Write out, with no changes, every line starting at the one that contains "The image size" and ending at the last line of the data below. Leave pictures out.

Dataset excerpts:
◇ ◇ ◇
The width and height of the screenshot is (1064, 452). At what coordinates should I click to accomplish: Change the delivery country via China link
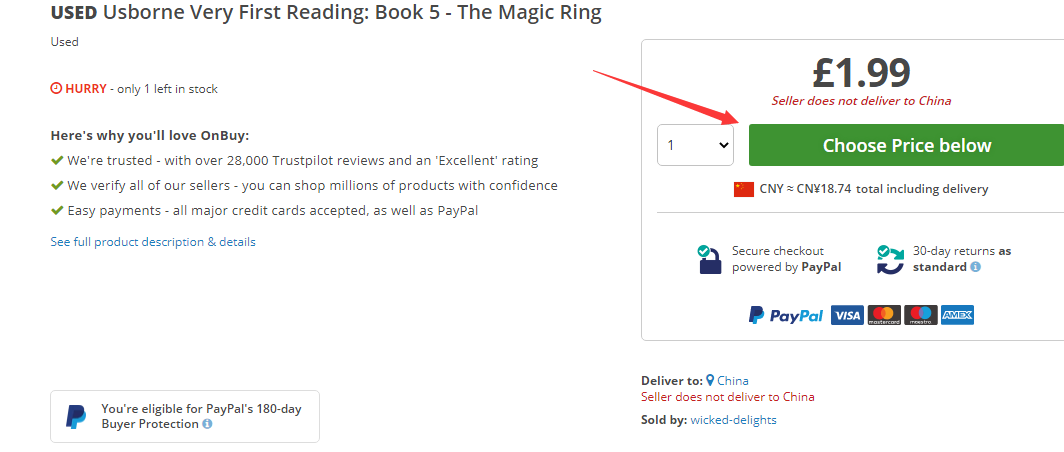(x=733, y=380)
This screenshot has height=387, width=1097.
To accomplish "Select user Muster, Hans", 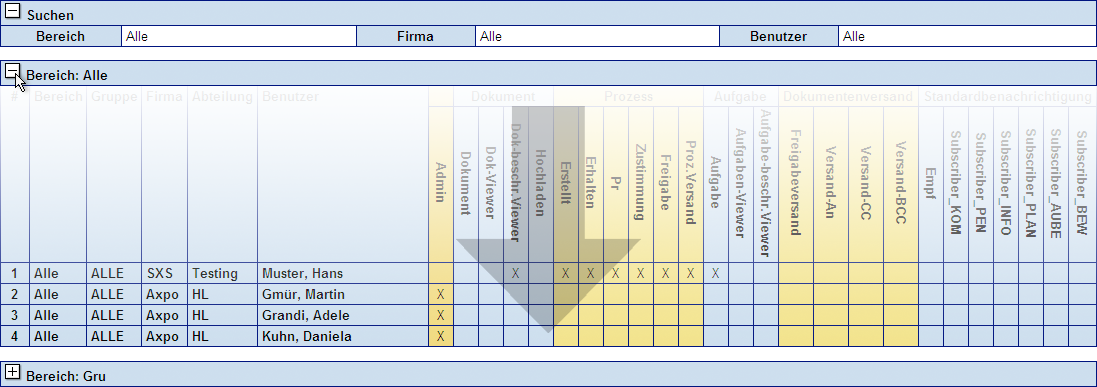I will click(303, 273).
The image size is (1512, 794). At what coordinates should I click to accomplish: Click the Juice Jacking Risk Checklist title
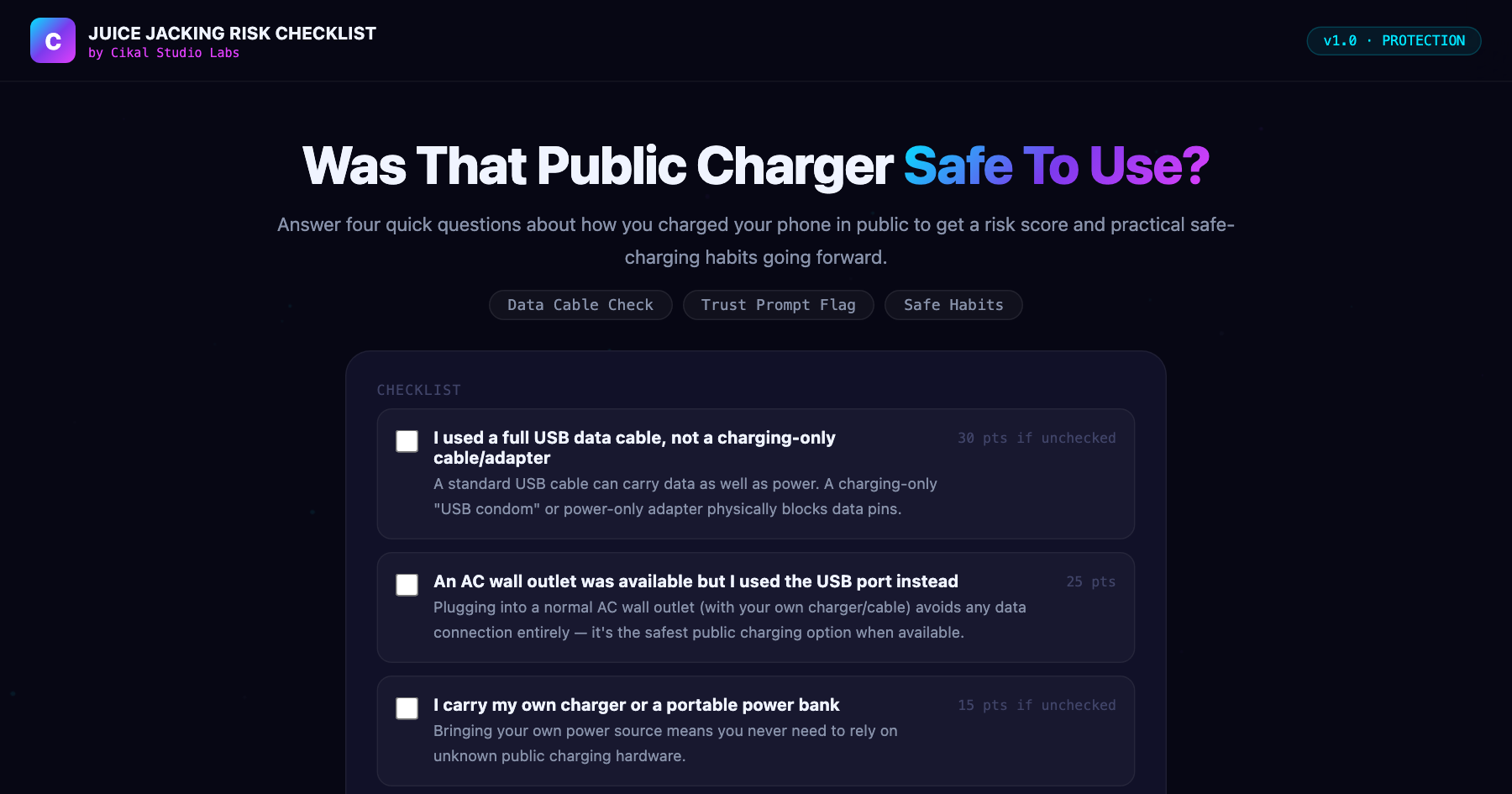point(232,34)
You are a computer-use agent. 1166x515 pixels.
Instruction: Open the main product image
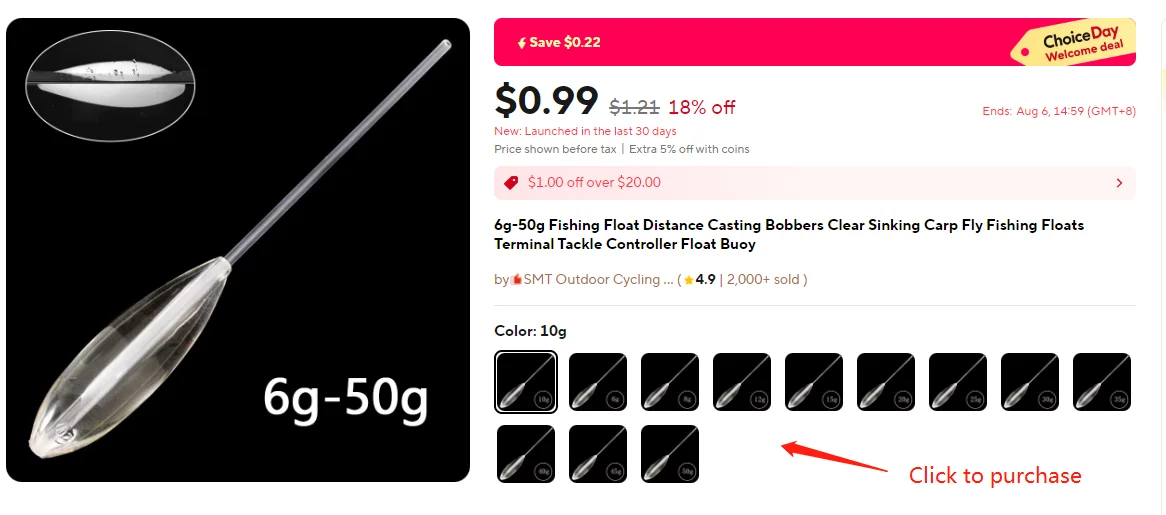[x=238, y=250]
◇ ◇ ◇
#### Written response:
The image size is (1512, 794). At what coordinates should I click to accomplish: Click the Juice Jacking Risk Checklist title
point(232,34)
You are a computer-use agent. 1166x515 pixels.
Instruction: Open the main product image
[x=238, y=250]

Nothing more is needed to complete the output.